AI Insights

AI - The Fastest Way to Slow Everything Down

Every research firm is figuring out how to use AI right now. Some are doing it well. A lot aren't. Here's what we've learned at Harvest Insights about the difference, and why the answer isn't "more AI" or "less AI," but better attention.

Most bad AI use doesn't blow up in your face. It just quietly makes everything take longer. More rounds of review. More untangling on the back end. Death by a thousand reply-all's. The tool that was supposed to speed everything up becomes the reason you're still going back and forth weeks later. Market research, unfortunately, is not immune. AI, when used well, has the ability to make the research process faster and the insights richer. When used poorly, it causes everyone to drown in more rounds of edits than ever. It doesn’t have to be this way.  

The golden rule that every AI user should abide by is this: double-check the output.  

I know. We all know. And most of us have been guilty of skipping it. Ironically, even while using Claude to help me outline this very article, it confidently cited a Forrester research study on AI adoption in the workplace, which when I pressed for the source, was met with: "I want to be straight with you, I shouldn't have included that one."  

A fabricated statistic, delivered with full confidence. Classic.

I've also seen instances where outside teams send back lengthy feedback on project documents that was clearly just... ChatGPT's opinion.  

You can tell. You can always tell. Don't be that person.

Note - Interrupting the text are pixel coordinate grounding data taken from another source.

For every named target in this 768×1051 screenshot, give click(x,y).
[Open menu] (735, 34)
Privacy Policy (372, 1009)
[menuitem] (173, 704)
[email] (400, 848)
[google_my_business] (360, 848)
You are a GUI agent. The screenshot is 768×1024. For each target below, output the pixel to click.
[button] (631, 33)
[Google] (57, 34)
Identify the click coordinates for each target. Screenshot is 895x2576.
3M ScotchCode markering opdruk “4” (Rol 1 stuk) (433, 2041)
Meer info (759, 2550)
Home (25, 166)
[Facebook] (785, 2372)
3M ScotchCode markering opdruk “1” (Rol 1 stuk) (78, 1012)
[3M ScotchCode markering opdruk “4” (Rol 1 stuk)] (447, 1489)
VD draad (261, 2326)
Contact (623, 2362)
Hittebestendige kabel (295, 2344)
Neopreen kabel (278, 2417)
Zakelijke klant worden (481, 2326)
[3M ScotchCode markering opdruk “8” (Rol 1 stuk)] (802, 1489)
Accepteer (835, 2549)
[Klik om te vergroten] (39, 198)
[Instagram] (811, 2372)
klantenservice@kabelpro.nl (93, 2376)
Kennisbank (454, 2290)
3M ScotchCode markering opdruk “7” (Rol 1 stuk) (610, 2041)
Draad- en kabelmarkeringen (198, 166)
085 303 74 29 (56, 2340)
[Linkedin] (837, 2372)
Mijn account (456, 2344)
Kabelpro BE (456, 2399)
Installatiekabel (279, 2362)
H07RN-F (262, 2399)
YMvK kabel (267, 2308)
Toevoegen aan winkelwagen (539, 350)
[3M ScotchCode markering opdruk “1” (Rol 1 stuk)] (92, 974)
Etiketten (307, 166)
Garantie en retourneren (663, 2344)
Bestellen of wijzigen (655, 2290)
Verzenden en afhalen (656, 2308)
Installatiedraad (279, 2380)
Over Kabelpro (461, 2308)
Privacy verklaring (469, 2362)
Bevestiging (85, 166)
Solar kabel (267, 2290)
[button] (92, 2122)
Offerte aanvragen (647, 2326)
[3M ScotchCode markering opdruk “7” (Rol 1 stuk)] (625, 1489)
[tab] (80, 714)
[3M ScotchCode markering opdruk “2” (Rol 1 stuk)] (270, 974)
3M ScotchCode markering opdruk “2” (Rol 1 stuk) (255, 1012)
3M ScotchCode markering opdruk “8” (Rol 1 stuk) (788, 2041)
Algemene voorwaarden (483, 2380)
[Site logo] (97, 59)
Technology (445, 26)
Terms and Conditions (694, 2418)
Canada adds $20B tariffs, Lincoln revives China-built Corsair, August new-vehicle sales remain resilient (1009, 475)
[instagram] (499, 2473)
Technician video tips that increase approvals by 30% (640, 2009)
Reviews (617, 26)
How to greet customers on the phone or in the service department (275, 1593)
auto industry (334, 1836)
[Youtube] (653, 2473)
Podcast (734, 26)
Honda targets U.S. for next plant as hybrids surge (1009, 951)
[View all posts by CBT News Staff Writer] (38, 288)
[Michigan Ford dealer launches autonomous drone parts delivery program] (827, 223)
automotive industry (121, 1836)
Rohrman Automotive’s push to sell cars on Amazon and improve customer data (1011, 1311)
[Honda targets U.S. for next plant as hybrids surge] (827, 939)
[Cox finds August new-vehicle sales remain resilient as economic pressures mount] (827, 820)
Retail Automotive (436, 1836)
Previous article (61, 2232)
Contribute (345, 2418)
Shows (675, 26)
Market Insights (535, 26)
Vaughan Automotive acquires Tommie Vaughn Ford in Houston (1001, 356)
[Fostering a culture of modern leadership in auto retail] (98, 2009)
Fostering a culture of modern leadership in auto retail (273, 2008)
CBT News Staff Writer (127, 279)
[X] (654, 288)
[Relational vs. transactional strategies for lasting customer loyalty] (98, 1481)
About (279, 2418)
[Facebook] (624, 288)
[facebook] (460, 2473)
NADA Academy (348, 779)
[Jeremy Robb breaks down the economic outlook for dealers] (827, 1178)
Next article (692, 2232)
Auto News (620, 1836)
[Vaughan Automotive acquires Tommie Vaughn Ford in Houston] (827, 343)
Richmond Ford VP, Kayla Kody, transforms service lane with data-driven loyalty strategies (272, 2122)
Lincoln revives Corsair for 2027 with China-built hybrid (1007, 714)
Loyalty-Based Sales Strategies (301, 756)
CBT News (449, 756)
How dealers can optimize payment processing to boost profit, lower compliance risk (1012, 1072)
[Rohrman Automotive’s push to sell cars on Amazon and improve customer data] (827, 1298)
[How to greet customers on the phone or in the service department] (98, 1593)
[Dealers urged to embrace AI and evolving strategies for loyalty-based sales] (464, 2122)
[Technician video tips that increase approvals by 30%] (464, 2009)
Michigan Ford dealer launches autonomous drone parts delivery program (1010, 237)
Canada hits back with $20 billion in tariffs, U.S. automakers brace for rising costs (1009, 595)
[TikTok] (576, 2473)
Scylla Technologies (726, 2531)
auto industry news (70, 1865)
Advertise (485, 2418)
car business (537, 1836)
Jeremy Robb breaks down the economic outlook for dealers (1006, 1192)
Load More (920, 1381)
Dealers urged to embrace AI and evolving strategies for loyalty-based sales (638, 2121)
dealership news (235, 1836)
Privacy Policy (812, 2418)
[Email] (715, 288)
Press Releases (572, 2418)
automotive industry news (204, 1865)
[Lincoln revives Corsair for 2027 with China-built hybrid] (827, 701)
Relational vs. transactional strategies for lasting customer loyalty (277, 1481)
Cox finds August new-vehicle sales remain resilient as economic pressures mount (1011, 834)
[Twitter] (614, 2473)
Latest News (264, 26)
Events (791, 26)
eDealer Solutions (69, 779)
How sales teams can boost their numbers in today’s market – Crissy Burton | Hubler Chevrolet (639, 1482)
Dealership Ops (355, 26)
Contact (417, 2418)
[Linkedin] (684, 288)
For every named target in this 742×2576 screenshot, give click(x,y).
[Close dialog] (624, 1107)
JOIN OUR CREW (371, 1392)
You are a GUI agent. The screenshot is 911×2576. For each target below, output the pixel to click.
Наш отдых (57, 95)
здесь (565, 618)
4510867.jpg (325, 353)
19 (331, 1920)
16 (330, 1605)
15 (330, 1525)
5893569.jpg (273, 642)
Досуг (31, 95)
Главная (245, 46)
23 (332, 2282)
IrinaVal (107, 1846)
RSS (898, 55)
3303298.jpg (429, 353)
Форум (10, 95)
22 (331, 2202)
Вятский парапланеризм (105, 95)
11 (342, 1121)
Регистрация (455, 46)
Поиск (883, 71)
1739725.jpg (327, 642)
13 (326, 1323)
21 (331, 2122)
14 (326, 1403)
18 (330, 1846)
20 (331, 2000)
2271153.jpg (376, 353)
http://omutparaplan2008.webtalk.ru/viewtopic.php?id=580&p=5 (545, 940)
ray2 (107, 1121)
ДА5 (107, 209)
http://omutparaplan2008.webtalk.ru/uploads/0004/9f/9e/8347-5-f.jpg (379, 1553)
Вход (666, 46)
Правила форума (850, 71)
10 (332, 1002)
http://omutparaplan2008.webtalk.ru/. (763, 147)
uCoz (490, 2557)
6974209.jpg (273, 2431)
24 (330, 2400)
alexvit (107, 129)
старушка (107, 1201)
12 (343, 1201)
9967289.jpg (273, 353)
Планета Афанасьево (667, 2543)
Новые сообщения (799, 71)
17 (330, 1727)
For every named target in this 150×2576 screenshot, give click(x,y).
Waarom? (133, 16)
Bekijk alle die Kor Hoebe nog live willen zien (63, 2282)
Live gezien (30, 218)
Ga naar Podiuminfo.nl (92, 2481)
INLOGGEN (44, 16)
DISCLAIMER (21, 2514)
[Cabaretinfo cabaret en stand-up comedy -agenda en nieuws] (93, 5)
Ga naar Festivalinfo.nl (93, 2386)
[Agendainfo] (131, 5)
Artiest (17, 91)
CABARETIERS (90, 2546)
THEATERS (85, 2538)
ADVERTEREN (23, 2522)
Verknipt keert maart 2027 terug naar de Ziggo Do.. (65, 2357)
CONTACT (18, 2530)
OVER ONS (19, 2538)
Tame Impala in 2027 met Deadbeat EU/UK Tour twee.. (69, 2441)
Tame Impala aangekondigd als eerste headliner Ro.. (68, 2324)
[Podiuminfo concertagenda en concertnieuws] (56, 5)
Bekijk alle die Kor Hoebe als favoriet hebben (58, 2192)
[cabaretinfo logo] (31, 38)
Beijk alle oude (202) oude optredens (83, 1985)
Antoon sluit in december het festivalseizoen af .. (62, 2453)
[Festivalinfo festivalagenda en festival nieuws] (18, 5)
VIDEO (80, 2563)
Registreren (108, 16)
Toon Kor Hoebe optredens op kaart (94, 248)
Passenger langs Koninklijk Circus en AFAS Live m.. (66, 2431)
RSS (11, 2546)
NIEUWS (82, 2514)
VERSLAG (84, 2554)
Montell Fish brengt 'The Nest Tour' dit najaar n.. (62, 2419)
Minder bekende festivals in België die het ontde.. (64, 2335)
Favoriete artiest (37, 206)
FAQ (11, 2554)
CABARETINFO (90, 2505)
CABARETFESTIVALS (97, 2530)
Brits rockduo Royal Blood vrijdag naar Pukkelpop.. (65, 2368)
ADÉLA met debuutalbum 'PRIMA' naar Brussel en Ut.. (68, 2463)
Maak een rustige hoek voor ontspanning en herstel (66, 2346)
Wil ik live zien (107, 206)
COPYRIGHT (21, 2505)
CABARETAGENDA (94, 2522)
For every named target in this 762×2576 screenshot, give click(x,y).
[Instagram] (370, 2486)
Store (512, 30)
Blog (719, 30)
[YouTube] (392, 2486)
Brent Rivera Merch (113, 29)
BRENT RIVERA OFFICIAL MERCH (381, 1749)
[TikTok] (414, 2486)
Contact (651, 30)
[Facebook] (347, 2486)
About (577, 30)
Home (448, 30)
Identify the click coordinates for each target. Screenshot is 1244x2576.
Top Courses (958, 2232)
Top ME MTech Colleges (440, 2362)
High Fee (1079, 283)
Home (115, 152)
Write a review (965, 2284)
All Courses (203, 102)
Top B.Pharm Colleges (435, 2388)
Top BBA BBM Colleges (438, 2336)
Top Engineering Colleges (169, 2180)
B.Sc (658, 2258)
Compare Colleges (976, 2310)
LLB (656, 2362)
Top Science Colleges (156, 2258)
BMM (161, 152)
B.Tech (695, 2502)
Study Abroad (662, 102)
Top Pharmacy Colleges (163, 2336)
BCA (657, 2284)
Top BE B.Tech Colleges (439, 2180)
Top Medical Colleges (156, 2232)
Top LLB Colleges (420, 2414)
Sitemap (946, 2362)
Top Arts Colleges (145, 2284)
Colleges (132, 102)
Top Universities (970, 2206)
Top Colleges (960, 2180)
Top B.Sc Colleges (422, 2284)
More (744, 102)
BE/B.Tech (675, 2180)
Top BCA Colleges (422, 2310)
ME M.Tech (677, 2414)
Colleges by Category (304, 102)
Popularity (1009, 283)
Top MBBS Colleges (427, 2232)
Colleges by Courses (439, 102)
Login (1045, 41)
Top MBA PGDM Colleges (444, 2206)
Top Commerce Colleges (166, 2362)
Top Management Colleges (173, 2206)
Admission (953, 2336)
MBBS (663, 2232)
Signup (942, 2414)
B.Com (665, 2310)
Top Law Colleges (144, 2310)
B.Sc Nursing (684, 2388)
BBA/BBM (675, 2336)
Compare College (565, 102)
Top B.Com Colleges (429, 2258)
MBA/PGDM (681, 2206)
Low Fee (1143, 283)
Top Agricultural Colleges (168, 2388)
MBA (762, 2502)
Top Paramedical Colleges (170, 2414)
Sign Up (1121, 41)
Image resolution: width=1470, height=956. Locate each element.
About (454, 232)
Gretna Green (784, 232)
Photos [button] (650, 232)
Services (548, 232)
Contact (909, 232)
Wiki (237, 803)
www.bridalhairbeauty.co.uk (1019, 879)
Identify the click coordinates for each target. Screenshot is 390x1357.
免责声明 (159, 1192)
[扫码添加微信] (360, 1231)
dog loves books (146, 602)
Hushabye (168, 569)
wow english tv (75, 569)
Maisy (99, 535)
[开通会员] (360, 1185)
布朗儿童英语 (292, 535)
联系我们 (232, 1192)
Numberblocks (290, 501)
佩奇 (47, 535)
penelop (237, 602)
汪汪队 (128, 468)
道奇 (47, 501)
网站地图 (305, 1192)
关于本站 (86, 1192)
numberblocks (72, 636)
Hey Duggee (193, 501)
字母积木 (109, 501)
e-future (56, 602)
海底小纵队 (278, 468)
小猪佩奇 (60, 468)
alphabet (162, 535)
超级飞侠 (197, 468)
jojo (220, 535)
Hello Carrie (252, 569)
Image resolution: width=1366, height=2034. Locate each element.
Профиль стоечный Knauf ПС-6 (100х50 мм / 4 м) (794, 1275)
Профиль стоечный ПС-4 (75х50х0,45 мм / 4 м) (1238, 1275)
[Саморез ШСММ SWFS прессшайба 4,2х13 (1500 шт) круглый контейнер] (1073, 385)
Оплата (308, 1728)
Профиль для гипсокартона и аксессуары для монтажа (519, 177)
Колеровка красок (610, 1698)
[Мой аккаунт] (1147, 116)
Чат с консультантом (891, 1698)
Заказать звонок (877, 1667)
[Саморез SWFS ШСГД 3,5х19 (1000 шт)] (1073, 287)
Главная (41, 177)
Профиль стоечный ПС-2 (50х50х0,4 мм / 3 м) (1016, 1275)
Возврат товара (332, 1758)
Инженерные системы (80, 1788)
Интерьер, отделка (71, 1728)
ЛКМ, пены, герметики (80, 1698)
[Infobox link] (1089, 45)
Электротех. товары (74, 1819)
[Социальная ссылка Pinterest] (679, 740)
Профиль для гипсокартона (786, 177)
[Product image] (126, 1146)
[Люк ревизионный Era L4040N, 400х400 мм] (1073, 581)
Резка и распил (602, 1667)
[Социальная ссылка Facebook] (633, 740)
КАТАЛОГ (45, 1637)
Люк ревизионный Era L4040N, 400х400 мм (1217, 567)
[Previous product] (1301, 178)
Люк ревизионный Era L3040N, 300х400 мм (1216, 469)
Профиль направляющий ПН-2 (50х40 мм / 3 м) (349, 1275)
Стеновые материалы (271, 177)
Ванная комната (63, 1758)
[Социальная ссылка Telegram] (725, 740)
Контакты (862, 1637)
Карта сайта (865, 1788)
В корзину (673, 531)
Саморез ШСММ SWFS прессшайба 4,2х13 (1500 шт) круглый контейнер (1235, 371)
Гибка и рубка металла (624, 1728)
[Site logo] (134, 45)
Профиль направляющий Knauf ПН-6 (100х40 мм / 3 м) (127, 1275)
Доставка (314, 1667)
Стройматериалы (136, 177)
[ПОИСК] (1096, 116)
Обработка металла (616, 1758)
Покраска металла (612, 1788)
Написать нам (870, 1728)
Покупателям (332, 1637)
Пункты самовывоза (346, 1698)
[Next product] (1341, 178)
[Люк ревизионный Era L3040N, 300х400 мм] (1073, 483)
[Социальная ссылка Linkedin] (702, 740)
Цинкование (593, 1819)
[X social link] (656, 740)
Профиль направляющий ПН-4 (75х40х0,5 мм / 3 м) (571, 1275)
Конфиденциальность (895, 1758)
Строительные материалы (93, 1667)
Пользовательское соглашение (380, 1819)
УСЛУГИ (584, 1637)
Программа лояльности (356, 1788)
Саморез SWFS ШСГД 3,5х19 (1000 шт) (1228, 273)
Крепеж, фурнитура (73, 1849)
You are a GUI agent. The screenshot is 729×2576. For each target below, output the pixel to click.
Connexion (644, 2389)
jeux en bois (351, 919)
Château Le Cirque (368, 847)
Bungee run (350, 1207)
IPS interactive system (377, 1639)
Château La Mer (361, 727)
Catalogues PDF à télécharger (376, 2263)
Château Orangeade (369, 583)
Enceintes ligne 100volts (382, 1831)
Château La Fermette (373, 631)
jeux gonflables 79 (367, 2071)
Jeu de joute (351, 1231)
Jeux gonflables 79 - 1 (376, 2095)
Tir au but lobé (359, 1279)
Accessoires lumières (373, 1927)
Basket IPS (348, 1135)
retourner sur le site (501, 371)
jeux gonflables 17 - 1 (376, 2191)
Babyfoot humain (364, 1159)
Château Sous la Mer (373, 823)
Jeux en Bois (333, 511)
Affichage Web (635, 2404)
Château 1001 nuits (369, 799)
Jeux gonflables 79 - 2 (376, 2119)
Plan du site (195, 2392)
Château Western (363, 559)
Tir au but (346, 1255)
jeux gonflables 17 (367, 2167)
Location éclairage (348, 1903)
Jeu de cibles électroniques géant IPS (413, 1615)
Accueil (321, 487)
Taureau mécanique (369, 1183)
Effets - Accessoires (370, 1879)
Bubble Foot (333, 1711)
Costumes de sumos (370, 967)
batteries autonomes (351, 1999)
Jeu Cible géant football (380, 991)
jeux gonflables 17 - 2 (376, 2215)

Business decisions are only as good as the data behind them. And in research, the quality of that data doesn't just depend on the questions you ask, it depends on how efficiently and rigorously you can get from raw information to a real answer. Slow, bloated processes delay decisions, and delayed decisions cost money.  

The difference between AI that accelerates a project and AI that derails one usually comes down to whether a human isn’t just ‘at the wheel’ but paying attention to the details.

At Harvest Insights, we've thought hard about where AI actually belongs in the research process, and where it doesn't.  

In practice, that means using it to cut down analysis time, to surface patterns in data faster than traditional methods allow, and to keep costs lean so clients get more value out of every project.  

It also means knowing when not to use it, when a human call, a careful read, or a considered judgment is what the moment actually requires. Not because that sounds impressive, but because that's what produces work you can actually stand behind.  

The goal is always the same: better insights, faster, so the people making decisions aren't waiting or guessing.

The best use of AI isn't the one that does the most. It's the one you'd still stand behind if someone asked you to explain it.